Intrusion of the Courts in Matters of Government Policy
- Both Justice Heron's judgement and that of the Court of Appeal make it clear that the extent to which the Armed Forces of New Zealand are armed, either as a unitary whole or its constituent parts, is not a matter of law, but a matter of government policy. Both judgements noted the view that it was not the role of the Courts to express opinions on the appropriateness or otherwise of the arming of defence forces. The Court of Appeal referred to the a 1964 decision of the House of Lords, which give clear direction, quoting Viscount Radcliffe:
If the methods of arming the defence forces and the disposition of those forces are at the decision of Her Majesty's Ministers it is not within the competence of a court of law to try the issue whether it would be better for the country that that armament or those dispositions should be different it cannot be a matter of proof or finding that the decisions of policy on which they rest are or are not in the country's best interests.
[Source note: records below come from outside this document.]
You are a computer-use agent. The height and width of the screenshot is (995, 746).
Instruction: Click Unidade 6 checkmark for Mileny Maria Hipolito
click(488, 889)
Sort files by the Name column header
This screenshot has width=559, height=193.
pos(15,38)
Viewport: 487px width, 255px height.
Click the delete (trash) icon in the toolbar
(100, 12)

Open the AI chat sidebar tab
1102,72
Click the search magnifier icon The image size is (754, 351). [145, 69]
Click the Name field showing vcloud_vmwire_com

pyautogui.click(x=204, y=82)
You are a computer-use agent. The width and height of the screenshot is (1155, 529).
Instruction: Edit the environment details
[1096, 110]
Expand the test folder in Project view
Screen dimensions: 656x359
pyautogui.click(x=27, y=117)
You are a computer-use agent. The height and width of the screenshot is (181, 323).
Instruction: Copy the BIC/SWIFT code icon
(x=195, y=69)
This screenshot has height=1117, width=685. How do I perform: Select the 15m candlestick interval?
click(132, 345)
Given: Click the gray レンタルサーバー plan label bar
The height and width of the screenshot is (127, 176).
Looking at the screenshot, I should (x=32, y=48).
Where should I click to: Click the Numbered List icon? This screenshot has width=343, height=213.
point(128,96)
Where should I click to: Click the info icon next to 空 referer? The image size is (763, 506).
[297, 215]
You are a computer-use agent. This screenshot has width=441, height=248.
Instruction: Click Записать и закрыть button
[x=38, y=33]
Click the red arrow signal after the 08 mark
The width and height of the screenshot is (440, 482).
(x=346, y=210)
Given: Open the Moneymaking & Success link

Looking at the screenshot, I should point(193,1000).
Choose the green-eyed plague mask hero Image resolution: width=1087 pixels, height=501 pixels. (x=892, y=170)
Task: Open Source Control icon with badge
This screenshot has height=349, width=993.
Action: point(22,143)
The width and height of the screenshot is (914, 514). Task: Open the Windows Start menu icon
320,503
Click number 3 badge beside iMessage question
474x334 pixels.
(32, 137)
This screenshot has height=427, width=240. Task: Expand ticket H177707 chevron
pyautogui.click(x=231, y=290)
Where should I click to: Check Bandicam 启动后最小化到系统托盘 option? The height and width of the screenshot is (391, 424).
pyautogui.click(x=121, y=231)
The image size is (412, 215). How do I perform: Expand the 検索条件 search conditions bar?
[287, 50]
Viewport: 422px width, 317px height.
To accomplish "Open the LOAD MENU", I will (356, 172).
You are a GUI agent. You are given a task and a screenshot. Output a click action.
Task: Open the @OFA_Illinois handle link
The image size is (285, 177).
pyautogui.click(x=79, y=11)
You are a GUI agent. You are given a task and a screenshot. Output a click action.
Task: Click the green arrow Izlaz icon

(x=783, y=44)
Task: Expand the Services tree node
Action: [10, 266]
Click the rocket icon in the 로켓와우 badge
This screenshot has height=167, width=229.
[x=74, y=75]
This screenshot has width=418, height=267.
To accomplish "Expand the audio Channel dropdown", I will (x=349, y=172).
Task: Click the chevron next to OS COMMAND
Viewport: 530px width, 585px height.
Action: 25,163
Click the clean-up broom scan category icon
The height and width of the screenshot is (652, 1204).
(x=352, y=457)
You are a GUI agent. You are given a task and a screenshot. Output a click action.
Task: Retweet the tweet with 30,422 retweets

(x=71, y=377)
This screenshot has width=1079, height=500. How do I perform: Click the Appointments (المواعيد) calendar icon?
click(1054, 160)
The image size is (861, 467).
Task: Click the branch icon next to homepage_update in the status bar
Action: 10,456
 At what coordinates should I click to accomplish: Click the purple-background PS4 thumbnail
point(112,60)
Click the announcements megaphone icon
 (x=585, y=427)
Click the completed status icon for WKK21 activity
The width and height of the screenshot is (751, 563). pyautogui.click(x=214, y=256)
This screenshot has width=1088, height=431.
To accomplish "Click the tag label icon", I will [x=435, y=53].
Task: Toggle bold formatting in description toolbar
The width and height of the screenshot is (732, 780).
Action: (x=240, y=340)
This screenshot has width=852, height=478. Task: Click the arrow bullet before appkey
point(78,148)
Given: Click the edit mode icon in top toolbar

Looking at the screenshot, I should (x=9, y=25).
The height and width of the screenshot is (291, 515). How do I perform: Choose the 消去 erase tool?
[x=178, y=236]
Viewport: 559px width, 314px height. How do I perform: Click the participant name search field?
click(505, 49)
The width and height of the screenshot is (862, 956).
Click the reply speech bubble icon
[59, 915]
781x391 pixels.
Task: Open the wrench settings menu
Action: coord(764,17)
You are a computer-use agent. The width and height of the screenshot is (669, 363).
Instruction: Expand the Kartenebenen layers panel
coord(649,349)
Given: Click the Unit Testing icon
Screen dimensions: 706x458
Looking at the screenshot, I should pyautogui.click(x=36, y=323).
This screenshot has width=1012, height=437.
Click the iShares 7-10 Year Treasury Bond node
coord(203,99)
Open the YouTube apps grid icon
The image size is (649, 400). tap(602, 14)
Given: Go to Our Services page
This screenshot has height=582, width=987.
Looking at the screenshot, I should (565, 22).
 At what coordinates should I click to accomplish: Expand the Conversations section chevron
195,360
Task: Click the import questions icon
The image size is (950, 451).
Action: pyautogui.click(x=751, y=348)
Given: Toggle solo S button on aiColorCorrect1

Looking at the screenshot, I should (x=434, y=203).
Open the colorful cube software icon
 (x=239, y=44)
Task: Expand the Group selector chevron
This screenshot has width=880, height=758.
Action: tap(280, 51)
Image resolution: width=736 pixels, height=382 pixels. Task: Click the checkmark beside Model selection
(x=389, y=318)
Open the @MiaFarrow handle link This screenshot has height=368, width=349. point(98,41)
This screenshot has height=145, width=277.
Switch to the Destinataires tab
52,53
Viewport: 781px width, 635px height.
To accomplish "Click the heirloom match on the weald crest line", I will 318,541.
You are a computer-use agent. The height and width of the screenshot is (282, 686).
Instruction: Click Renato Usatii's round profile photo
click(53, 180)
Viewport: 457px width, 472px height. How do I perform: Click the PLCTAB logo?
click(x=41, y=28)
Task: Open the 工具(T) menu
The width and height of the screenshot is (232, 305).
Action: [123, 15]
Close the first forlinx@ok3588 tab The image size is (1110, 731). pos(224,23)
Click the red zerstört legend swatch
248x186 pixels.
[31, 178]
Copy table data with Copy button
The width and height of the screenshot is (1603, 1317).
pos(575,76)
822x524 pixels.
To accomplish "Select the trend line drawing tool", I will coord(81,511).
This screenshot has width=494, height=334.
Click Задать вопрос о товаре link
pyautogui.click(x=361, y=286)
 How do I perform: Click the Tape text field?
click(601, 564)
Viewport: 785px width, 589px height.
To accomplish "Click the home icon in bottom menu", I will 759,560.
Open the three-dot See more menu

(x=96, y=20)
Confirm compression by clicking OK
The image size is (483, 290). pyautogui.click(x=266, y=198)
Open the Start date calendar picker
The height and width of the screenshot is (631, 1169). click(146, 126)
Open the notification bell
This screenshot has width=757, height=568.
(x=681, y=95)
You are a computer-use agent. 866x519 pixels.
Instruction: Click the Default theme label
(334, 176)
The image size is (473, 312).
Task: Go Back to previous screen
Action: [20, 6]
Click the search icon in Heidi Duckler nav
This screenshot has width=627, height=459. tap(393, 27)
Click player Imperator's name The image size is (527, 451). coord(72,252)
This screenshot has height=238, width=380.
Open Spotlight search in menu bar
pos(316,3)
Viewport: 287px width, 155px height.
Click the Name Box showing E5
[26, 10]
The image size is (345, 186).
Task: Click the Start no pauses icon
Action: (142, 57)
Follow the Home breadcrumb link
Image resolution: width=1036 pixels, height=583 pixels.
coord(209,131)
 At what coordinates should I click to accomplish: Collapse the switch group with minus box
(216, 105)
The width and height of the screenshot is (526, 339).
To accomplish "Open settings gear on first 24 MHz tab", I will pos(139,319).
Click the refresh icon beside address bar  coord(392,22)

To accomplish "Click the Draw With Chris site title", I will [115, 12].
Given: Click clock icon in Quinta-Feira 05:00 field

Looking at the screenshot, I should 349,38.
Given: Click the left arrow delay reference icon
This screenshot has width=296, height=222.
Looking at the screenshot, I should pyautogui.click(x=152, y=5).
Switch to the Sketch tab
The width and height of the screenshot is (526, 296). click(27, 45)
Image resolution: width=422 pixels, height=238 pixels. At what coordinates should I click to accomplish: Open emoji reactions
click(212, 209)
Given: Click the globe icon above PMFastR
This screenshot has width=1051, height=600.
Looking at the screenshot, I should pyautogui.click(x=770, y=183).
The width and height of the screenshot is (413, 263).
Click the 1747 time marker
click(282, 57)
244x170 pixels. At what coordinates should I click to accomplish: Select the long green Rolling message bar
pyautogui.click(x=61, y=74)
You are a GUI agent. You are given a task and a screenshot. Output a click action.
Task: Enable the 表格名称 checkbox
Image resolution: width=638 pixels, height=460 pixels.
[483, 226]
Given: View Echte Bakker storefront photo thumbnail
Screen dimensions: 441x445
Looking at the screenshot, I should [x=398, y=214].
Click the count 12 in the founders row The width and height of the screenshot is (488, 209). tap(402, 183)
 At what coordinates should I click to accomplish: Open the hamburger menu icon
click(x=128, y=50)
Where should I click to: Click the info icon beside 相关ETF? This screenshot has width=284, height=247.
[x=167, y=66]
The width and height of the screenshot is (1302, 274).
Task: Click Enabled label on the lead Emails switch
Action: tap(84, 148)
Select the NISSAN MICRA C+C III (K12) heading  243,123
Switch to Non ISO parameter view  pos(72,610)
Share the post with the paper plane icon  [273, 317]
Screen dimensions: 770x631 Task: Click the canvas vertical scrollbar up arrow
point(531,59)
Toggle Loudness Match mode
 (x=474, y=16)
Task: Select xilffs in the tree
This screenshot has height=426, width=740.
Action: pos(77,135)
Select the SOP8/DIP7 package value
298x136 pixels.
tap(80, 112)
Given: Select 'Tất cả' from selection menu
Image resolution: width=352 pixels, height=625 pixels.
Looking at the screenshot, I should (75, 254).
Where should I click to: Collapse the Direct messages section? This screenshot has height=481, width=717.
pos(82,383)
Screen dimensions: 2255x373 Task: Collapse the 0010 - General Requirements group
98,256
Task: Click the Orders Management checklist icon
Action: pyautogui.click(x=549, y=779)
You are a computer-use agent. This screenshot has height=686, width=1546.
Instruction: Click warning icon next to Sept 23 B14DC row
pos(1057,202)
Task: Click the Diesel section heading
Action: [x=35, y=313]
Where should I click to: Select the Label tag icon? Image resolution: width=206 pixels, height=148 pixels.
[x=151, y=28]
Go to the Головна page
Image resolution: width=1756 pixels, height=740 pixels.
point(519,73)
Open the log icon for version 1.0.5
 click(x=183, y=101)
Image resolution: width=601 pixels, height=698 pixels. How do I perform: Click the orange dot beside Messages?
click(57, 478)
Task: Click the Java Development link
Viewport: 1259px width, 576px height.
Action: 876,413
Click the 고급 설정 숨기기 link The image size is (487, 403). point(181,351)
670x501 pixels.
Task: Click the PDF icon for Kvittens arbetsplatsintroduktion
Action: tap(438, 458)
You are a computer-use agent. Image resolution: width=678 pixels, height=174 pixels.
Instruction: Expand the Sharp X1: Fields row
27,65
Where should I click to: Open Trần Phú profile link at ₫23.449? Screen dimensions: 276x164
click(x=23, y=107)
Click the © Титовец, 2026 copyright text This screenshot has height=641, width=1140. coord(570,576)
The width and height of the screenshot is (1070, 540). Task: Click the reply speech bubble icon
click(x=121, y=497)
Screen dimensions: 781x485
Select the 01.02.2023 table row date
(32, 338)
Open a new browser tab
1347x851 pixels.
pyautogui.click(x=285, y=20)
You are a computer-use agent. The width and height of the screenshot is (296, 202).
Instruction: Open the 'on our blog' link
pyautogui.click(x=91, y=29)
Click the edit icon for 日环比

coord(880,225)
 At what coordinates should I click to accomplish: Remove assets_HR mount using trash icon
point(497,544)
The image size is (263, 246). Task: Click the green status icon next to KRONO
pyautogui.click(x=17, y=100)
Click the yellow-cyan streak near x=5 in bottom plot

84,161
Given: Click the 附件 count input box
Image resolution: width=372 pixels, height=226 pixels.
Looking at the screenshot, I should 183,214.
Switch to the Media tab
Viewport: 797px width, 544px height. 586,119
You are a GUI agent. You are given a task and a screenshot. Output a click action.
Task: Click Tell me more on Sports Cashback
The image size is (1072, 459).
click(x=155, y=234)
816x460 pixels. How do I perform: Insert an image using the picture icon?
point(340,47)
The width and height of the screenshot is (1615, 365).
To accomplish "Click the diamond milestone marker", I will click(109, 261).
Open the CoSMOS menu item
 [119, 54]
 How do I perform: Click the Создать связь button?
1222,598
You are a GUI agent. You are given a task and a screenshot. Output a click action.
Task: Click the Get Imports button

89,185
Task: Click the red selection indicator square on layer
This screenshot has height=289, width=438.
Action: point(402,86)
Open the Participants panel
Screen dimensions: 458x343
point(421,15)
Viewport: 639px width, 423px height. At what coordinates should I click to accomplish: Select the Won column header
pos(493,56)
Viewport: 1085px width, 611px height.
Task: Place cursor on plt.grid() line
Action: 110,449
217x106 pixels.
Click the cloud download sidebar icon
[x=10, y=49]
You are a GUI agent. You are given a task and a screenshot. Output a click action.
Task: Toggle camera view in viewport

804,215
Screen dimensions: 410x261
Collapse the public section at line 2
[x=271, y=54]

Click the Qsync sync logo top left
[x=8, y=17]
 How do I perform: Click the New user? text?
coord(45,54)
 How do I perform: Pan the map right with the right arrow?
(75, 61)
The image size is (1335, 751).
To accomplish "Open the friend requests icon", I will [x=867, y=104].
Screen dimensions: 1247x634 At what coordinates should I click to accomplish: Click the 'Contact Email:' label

I may add that I can think of few issues which present themselves in less triable form.
- Consequently, the Court of Appeal upheld Justice Heron's decision to strike out the proceedings because the issue was a matter of high policy in which the Courts do not become involved, and because the proceeding was not judged to be justiciable, i.e., it is "an issue in respect of which there is no satisfactory legal yardstick by which the issue can be resolved". (Ref B, para 27, p. 13).